ROWING: Sam Lynch has retired from international rowing and ruled out representing Ireland at the next Olympics. The 30-year-old Limerick man, the world champion in the lightweight single scull in 2001 and 2002 and who competed at the Olympics in 1996 and 2004, has a hip condition which could leave him with long-term damage if he competed in the short term.
"I've got hardening of the cartilage in my hip, basically," the medical student explained yesterday. "I've been advised that while rowing and running will be possible at some point in the future, in the immediate term it's not really advisable.
"If I don't stop I'll shear the cartilage away from the base of the hip joint and end up with an arthritic hip. That's just really messy, and there's quite a lot of pain as well. I've been in pain with it since the last (Olympic) Games, to be honest, but we only narrowed it down in the last two months."

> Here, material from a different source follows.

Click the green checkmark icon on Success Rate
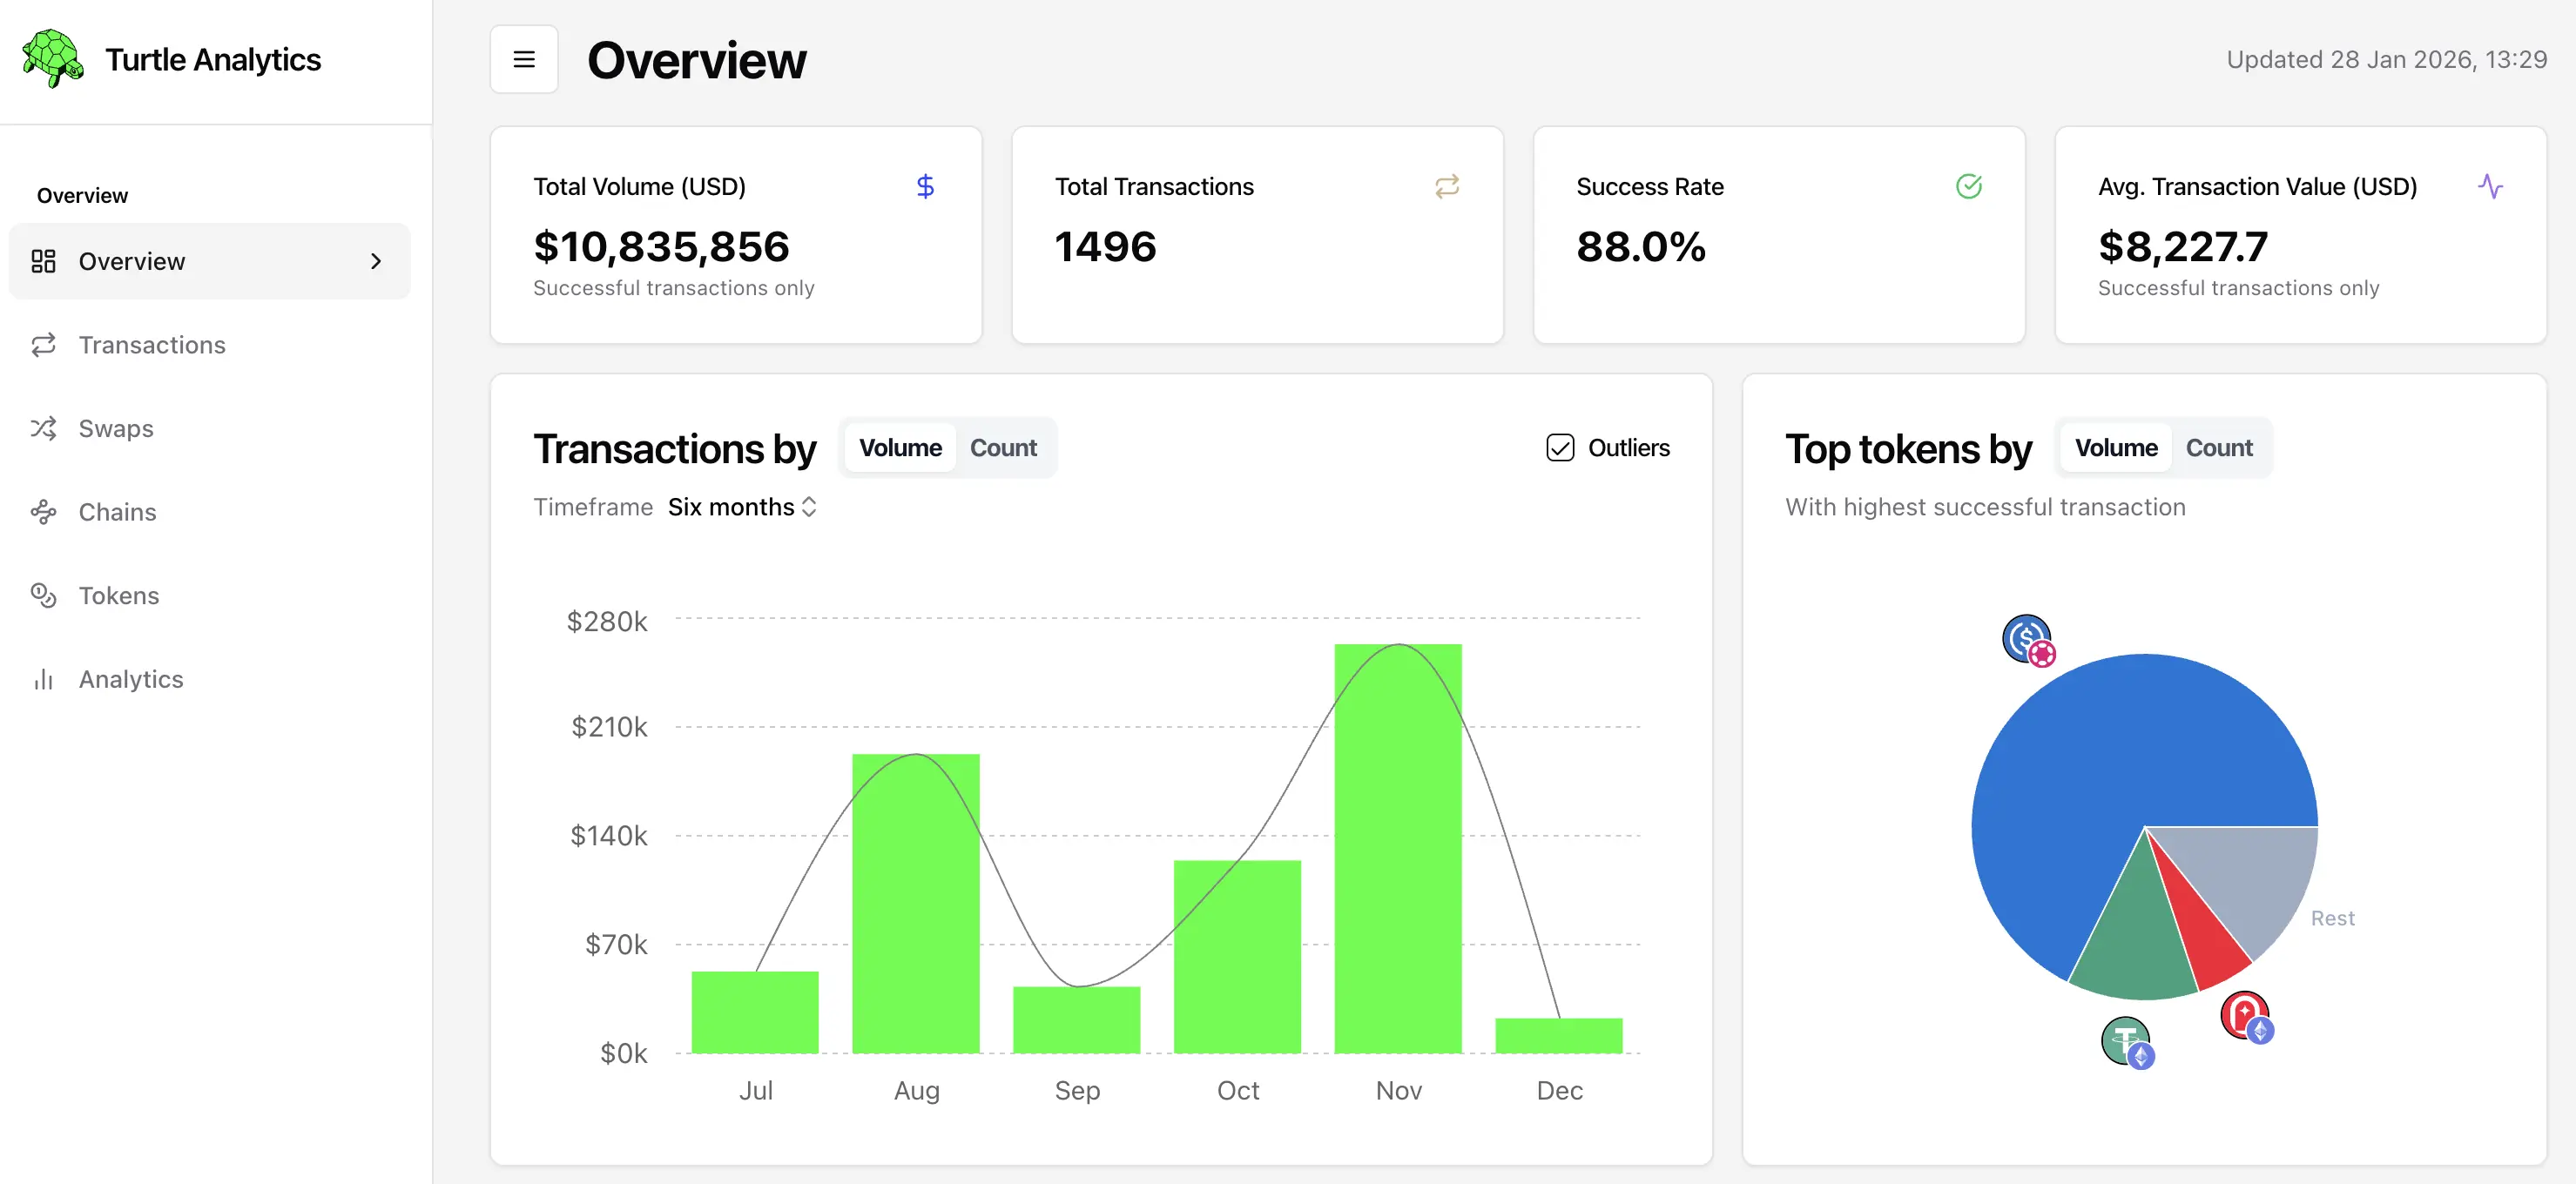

There is a chance he might return to domestic rowing, or even international competition, in the long term, but for now he hopes cycling may fill the void. "I hope to do a bit of that to keep me sane and to keep me fit," he said.
In his pomp, Lynch was one of the golden boys of the sport. He ruled the lightweight single class, winning every World Cup he entered in 2001 and 2002 and the World Championships in Lucerne (2001) and Seville (2002).
"The race that I was the most satisfied with was Seville," Lynch said. "I didn't feel any pressure on me because I had been world champion before. I kind of enjoyed that whole season."
Lynch was part of the lightweight four which just missed out on a bronze medal at Atlanta in 1996 and, with Gearóid Towey, he exited the Athens Games at the semi-final stage. A problem with the weigh-in robbed them of their chance and left a bitter taste.
But this disappointment was not the biggest of his career. In 2000, he was the best lightweight single sculler in the world but only took silver at the World Championships in Zagreb.
"I should have won that race, to be honest. I was second by .2 or .3 of a second. Maybe it was a rite of passage or something like that. It was purely my own lack of self-belief that I didn't win the race."
He talks of having a "successful enough career" and is thankful to his long-term coach, Thor Nilsen, but agrees that had the present regime here - with a top-class coach, Harald Jahrling, based in the country - been in place earlier he might have Olympic medals.
"When I was in my twenties I was spending my parents' money on trips to Scandinavia and trips to Spain to get coached by a man abroad.
"The system we have now should have been in place a long time ago," he says.